• _THE PROBLEM_:
Below are the records. Retype exactly the lines between the lines holding "Given: Click the Kennzeichen field label" and "Given: Click the 'Antwort von Rainer' heading", inclusive.

____________

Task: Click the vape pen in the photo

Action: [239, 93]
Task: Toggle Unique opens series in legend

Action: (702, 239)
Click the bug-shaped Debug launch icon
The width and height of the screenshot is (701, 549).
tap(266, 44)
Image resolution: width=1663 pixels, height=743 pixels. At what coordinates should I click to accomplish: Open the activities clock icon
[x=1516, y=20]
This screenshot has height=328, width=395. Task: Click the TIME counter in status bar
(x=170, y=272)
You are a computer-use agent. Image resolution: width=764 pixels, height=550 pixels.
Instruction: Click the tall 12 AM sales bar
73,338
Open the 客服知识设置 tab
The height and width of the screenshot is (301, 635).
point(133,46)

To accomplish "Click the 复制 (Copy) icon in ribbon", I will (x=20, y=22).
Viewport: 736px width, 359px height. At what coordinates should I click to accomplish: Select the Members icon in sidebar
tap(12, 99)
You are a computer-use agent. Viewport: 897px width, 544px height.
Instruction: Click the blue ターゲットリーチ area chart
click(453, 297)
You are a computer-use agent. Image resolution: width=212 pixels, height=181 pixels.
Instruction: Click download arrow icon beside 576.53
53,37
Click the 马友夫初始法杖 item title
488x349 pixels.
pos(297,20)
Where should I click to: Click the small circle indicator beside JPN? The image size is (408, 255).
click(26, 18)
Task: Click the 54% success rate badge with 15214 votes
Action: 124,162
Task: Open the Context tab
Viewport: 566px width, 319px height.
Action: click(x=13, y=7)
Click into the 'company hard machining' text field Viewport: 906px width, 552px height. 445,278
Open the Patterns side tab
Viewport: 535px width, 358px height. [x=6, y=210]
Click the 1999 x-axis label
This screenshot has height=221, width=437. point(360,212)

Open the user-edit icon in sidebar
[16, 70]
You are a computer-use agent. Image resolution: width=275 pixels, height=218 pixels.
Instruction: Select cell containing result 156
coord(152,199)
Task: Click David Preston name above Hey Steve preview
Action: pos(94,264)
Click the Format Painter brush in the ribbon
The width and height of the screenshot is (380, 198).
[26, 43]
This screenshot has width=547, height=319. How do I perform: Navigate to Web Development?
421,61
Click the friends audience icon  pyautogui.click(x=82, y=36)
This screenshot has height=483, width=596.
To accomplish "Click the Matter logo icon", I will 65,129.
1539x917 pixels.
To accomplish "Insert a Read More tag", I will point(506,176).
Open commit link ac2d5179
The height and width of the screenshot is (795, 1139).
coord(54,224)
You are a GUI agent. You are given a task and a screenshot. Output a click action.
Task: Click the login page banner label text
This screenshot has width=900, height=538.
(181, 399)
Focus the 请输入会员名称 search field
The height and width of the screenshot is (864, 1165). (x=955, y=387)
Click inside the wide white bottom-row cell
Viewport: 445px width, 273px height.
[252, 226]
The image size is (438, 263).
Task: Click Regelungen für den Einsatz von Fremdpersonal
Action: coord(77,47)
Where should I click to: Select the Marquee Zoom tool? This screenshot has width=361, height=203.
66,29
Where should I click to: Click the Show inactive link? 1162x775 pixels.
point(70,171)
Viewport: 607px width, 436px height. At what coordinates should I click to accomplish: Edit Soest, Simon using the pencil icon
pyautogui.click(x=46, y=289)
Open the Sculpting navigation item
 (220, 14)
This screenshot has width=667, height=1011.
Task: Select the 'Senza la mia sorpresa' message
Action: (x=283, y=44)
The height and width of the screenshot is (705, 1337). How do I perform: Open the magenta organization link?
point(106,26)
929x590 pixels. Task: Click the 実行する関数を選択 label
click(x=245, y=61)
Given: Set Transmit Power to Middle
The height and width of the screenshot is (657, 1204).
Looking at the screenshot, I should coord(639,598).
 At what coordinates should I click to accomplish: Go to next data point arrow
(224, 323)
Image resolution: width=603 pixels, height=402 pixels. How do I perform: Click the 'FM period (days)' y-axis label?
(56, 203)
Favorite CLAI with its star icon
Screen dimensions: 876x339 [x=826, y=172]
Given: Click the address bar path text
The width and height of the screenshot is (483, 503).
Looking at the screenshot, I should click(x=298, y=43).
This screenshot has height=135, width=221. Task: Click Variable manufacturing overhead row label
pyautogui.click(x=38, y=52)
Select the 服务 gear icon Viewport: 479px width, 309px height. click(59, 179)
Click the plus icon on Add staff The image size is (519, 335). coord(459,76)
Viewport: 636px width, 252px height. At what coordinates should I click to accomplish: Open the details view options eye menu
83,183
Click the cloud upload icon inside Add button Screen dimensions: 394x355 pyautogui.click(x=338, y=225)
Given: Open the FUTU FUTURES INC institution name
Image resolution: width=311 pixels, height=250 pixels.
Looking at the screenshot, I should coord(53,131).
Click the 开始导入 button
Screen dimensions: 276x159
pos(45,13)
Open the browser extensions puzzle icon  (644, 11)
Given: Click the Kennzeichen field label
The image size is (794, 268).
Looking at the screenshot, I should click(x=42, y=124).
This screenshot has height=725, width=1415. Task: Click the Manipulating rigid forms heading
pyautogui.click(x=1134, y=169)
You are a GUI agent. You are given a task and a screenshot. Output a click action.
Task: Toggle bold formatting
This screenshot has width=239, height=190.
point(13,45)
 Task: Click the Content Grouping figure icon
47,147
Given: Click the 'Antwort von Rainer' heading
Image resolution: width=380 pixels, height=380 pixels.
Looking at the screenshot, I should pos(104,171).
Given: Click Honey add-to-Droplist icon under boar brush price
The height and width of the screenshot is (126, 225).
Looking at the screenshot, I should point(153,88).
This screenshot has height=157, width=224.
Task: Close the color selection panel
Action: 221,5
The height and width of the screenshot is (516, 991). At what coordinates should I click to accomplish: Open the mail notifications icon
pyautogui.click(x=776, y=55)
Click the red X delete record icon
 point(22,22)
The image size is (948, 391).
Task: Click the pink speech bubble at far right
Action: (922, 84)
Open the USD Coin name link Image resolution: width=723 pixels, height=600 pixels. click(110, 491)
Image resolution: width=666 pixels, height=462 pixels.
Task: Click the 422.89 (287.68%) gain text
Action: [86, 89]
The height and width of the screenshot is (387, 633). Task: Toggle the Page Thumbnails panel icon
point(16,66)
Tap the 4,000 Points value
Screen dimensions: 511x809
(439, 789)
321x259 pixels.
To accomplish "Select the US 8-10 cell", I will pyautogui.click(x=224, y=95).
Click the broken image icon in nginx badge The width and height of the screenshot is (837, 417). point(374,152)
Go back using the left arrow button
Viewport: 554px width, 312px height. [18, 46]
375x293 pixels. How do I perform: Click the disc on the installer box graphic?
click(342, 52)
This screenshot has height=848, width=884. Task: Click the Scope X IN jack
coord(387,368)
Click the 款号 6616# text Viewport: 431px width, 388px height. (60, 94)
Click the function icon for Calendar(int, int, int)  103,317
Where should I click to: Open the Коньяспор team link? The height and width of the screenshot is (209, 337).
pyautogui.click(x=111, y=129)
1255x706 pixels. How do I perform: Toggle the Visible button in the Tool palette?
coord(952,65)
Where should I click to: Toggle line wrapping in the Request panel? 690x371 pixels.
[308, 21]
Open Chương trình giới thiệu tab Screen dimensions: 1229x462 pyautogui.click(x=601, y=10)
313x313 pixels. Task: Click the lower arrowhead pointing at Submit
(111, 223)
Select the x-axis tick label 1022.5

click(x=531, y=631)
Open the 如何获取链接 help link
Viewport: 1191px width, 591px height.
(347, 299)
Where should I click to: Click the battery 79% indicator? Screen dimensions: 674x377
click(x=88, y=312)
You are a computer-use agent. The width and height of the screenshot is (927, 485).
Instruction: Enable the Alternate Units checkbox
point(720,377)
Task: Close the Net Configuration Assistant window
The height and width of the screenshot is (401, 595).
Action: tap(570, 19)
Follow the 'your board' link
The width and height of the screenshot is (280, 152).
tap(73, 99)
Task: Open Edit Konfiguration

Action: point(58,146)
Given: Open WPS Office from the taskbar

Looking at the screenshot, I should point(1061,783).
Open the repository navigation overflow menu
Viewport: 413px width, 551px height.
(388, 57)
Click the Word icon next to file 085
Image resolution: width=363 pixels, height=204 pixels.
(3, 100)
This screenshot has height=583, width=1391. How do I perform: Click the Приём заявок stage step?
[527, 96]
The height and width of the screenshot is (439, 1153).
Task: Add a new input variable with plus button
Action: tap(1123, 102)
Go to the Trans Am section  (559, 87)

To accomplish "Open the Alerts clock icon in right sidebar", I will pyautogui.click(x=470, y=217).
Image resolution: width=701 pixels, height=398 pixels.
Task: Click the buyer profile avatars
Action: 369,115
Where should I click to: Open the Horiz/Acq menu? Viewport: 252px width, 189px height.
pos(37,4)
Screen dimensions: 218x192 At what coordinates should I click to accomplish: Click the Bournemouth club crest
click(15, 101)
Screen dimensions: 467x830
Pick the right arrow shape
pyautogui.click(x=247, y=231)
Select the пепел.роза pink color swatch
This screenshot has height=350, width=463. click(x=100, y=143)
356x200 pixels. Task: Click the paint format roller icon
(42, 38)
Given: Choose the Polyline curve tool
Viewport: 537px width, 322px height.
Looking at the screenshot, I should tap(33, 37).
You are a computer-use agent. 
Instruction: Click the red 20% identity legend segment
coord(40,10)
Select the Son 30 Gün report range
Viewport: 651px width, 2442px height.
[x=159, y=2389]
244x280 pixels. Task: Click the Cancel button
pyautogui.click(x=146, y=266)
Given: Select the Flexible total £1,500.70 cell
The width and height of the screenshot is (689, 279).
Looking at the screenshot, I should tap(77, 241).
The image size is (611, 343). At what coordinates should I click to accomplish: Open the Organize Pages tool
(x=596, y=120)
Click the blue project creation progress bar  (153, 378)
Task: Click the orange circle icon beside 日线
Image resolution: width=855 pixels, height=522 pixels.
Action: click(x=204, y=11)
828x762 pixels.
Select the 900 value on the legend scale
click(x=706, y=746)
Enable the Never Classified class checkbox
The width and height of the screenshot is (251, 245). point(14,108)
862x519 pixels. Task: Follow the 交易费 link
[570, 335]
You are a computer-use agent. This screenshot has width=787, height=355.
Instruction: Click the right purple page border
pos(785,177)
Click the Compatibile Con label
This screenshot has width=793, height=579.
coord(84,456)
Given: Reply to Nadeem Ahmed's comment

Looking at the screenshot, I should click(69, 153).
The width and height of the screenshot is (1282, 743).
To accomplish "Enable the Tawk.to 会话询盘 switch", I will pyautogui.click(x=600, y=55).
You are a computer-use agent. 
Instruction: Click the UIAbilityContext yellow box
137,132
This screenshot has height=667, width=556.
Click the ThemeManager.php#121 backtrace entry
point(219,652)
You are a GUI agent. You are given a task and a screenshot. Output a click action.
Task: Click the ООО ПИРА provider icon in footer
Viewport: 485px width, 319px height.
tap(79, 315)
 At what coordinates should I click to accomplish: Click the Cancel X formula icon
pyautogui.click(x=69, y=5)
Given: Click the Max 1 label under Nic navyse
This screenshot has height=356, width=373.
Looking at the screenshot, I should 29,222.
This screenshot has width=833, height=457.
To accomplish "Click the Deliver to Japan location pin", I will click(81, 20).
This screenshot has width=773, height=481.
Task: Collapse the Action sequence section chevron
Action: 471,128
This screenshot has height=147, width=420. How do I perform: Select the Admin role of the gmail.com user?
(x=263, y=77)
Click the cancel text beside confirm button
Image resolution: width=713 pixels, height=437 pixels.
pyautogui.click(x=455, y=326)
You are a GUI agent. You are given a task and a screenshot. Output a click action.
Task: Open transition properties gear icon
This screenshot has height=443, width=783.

____________

• _ANSWER BOX_:
Given: Click the Kennzeichen field label
The image size is (794, 268).
Looking at the screenshot, I should click(x=42, y=124).
This screenshot has height=725, width=1415. Task: Click the Manipulating rigid forms heading
pyautogui.click(x=1134, y=169)
You are a GUI agent. You are given a task and a screenshot. Output a click action.
Task: Toggle bold formatting
This screenshot has width=239, height=190.
point(13,45)
 Task: Click the Content Grouping figure icon
47,147
Given: Click the 'Antwort von Rainer' heading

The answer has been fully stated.